• _WHAT YOU HAVE TO DO_:
Copy the data below word for word, starting at the line with "Where should I click to: Click" and ending with the line with "pos(628,586)", both lines included. Leave out the pictures.

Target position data
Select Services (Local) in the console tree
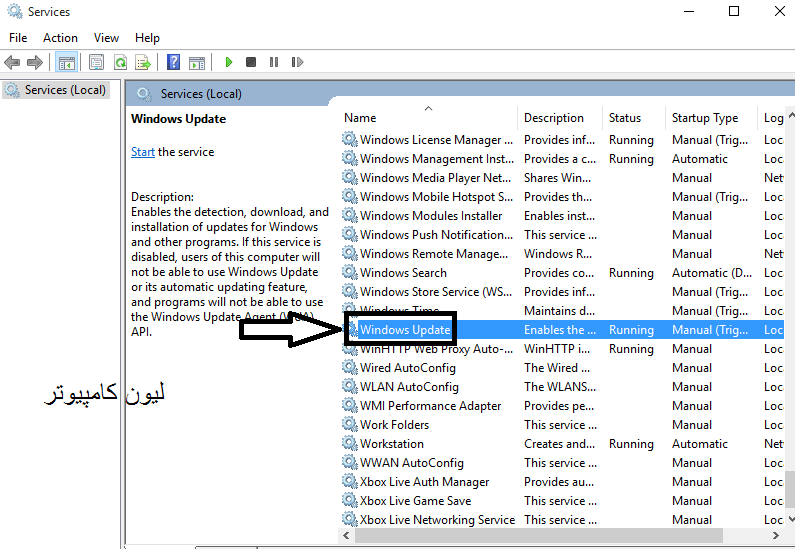 point(65,90)
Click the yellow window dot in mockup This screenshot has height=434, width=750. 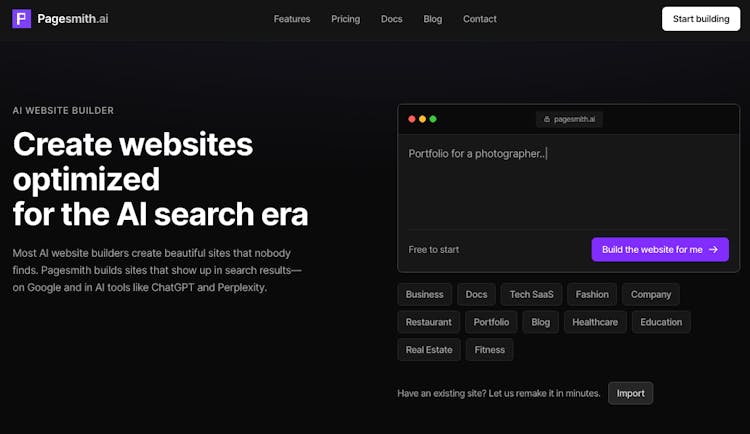pos(422,119)
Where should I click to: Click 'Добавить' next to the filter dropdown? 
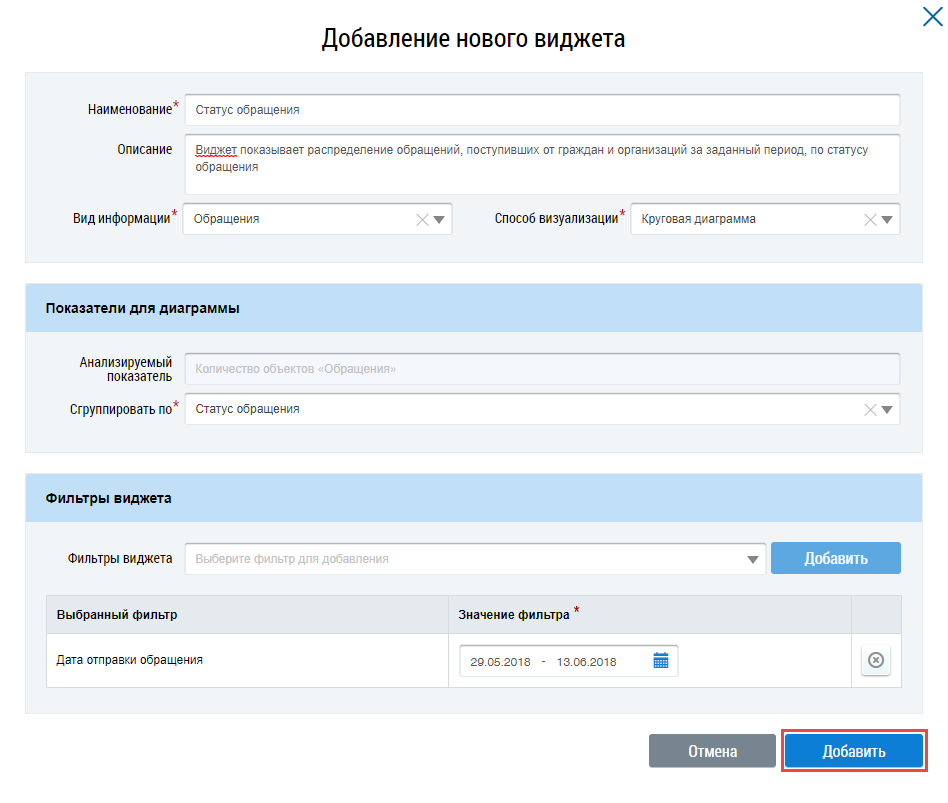pyautogui.click(x=835, y=558)
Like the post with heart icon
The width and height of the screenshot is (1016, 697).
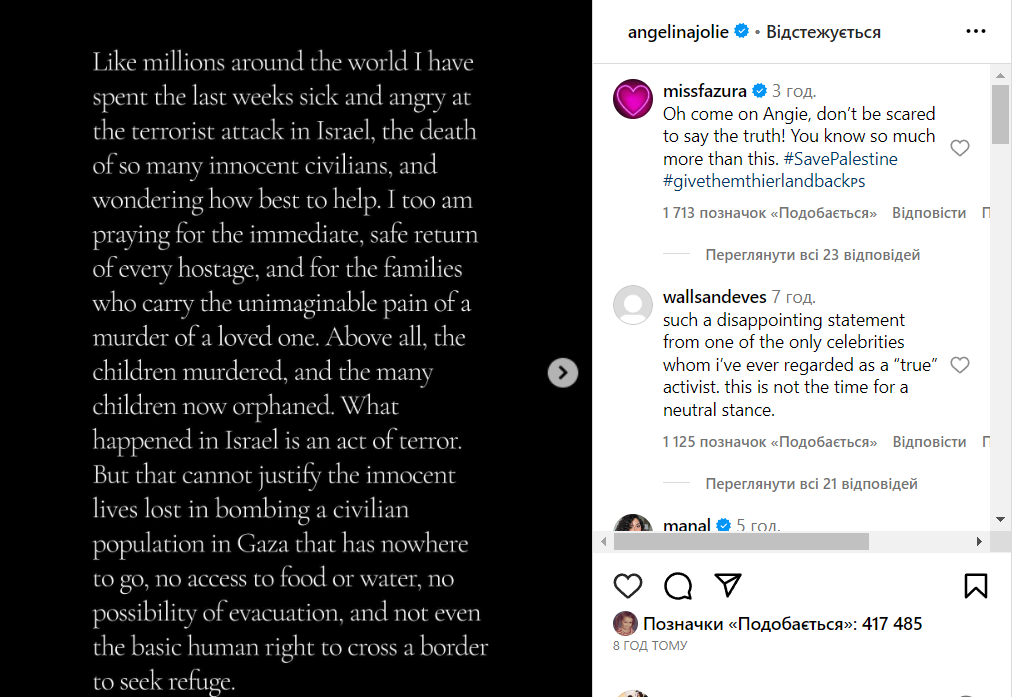pos(628,586)
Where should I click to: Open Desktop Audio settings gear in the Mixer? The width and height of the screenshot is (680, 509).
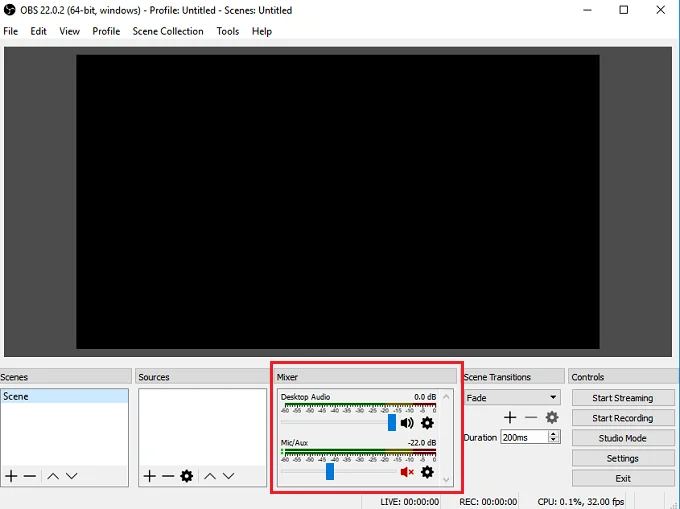pos(427,423)
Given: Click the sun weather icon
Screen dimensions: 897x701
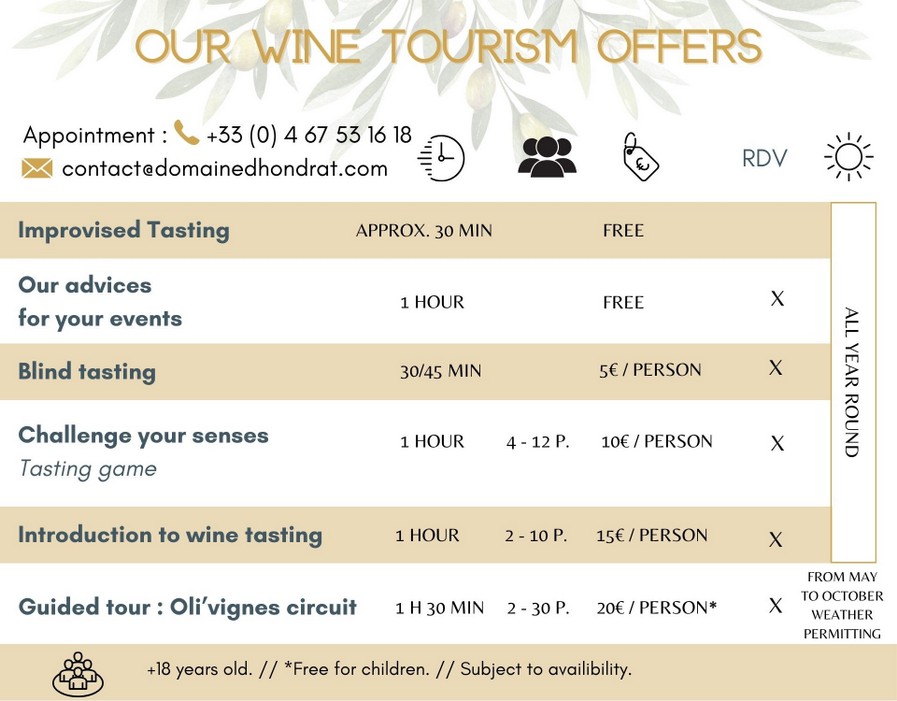Looking at the screenshot, I should pos(848,157).
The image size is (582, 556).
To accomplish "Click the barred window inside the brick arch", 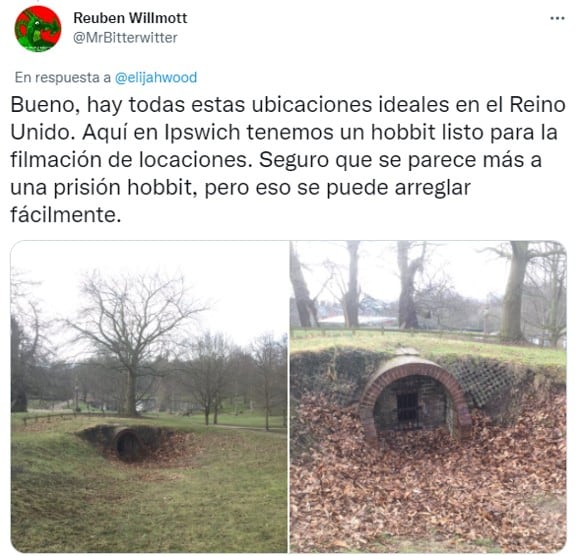I will (408, 407).
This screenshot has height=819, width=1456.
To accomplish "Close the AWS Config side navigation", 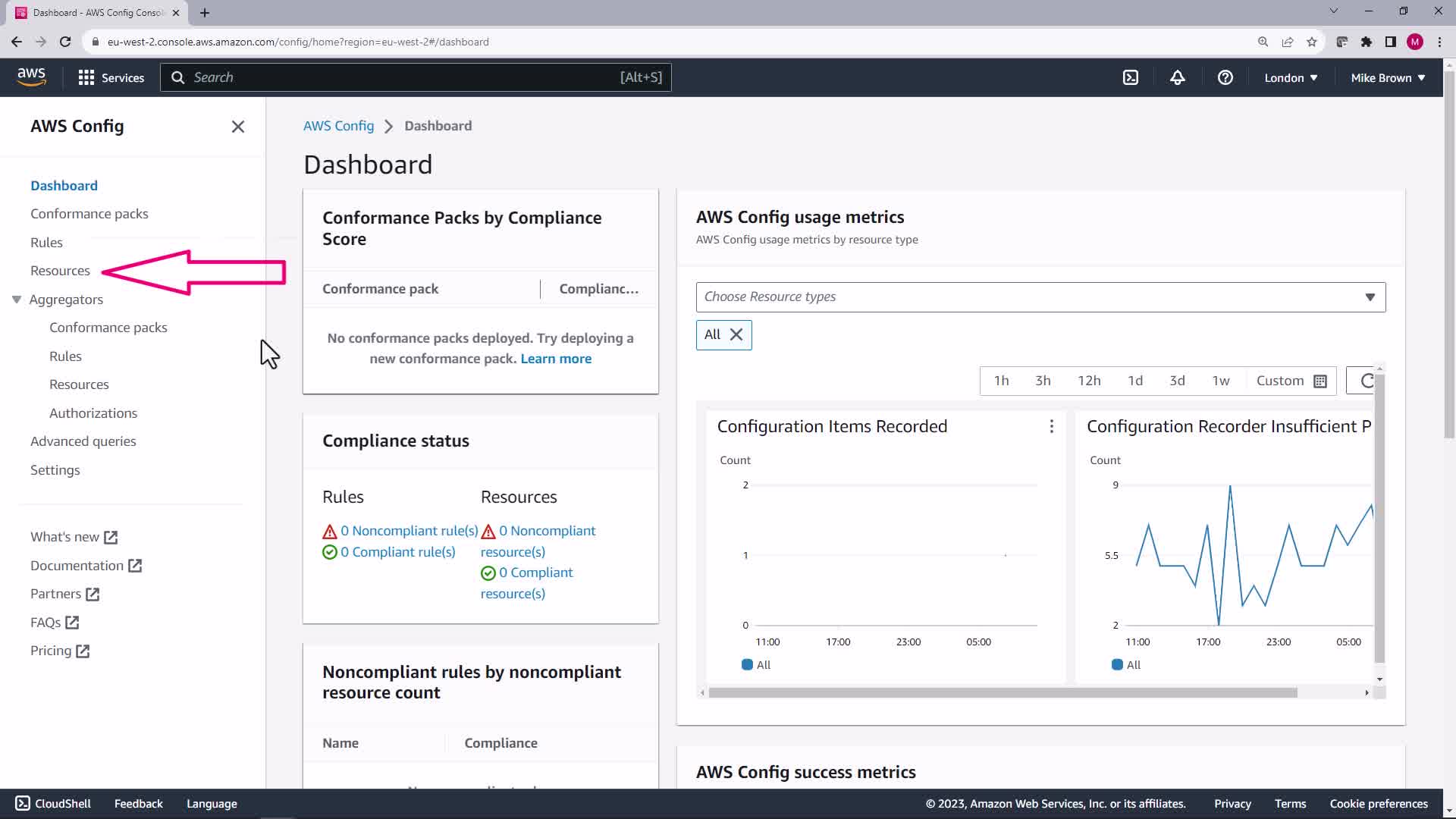I will [237, 127].
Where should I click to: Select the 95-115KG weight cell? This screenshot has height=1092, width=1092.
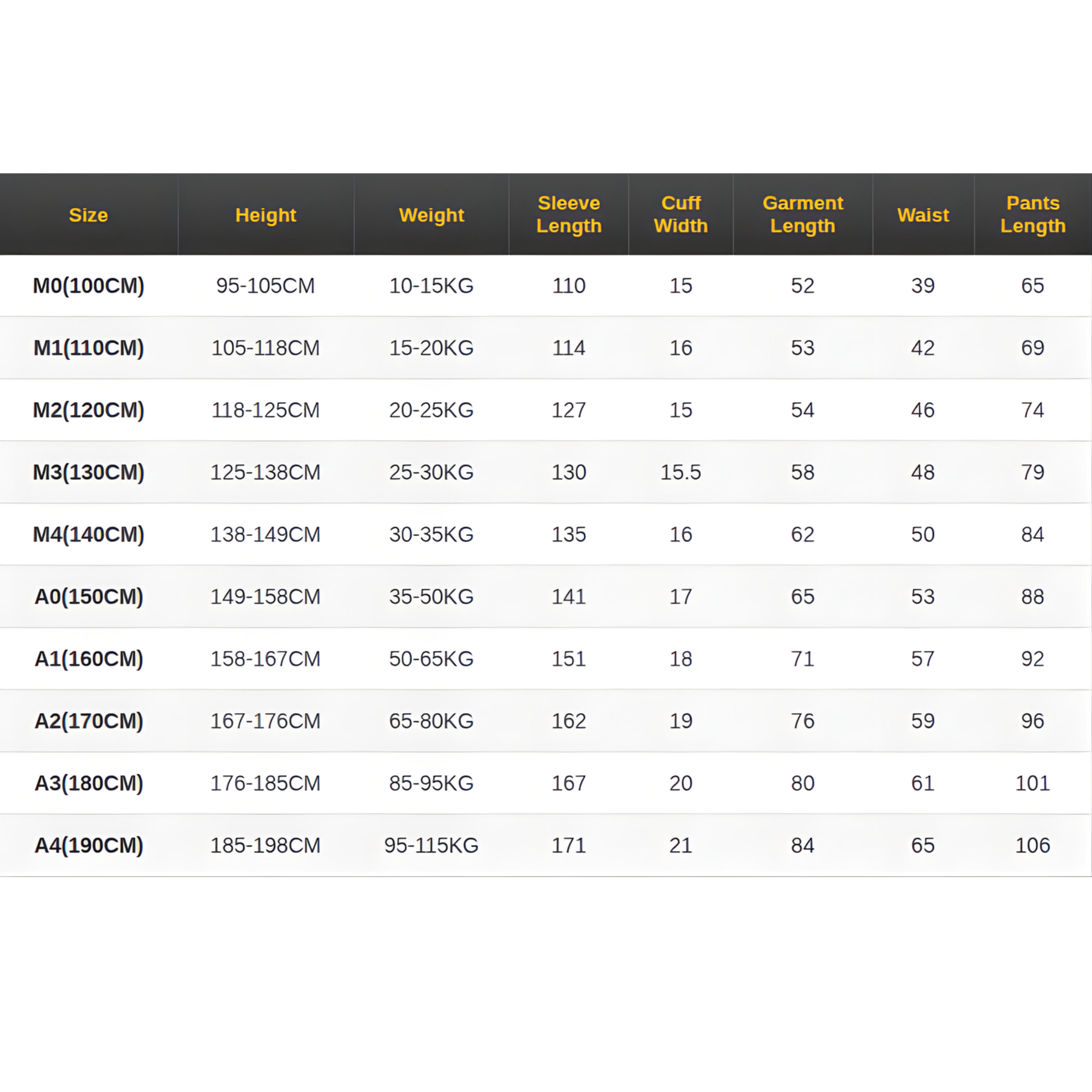(x=431, y=845)
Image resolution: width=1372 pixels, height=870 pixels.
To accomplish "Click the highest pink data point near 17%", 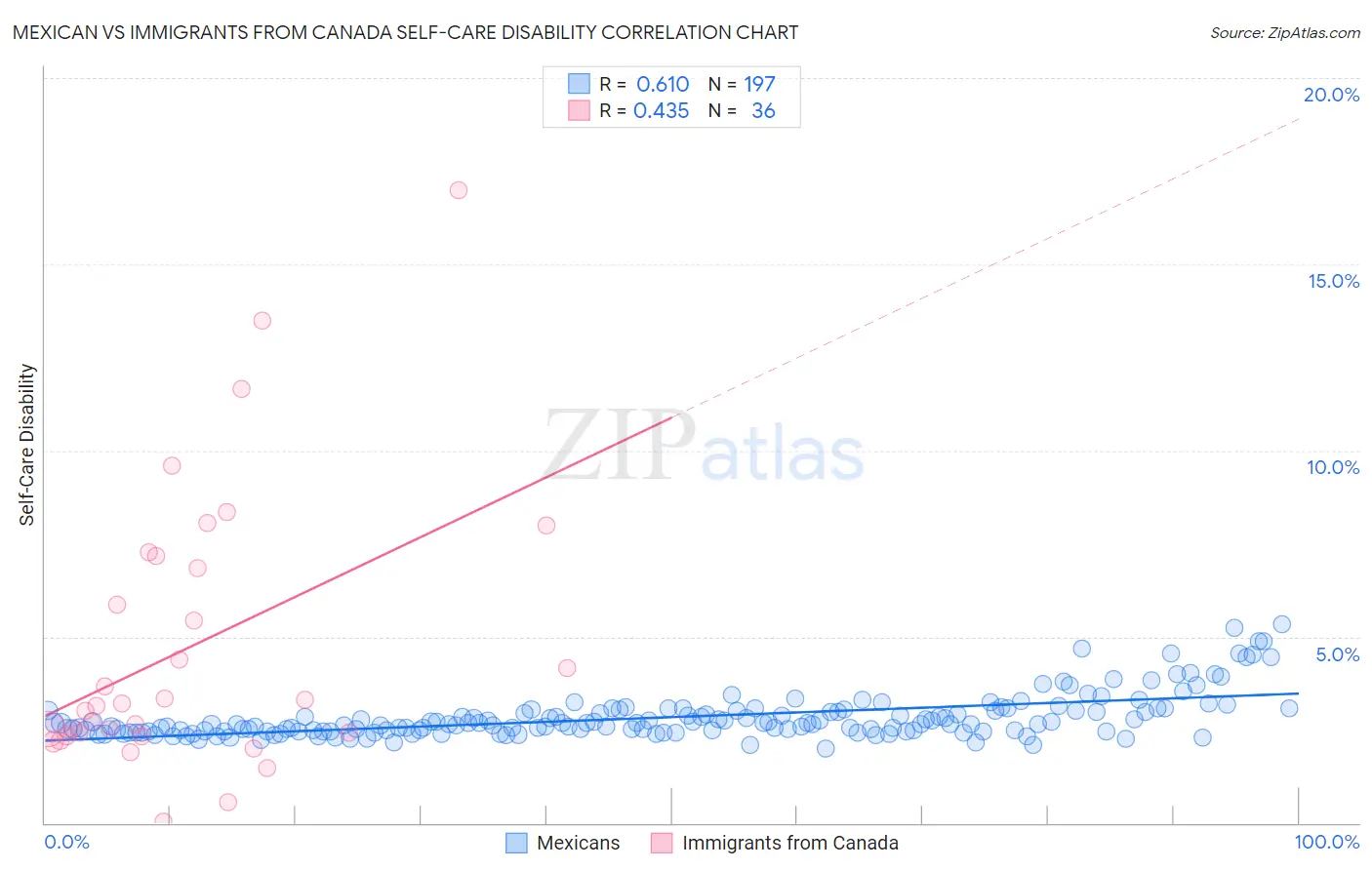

• _OUTPUT_:
Where should I click to: Click 'Добавить' next to the filter dropdown? 
pyautogui.click(x=835, y=558)
Like the post with heart icon
The width and height of the screenshot is (1016, 697).
pos(628,586)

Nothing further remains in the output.